EXERCISE MATERIALS:
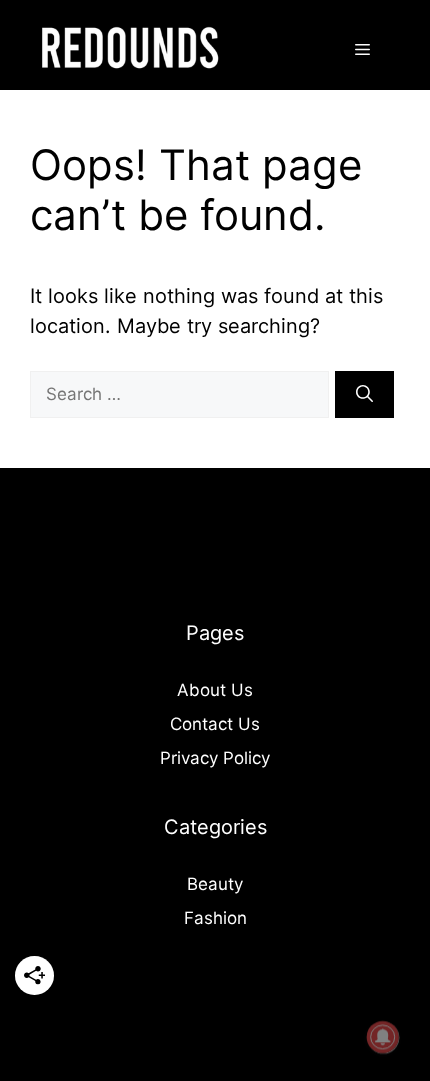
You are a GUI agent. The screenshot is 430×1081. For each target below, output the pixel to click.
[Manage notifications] (383, 1037)
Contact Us (215, 724)
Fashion (215, 918)
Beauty (215, 884)
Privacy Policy (215, 758)
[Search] (364, 395)
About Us (215, 690)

WORK INSTRUCTION: For each record, return its text exactly and leave any picture out.

ANSWER TO THIS TASK:
You are a GUI agent. The screenshot is 430×1081. For each target below, output the pixel to click.
[Manage notifications] (383, 1037)
Contact Us (215, 724)
Fashion (215, 918)
Beauty (215, 884)
Privacy Policy (215, 758)
[Search] (364, 395)
About Us (215, 690)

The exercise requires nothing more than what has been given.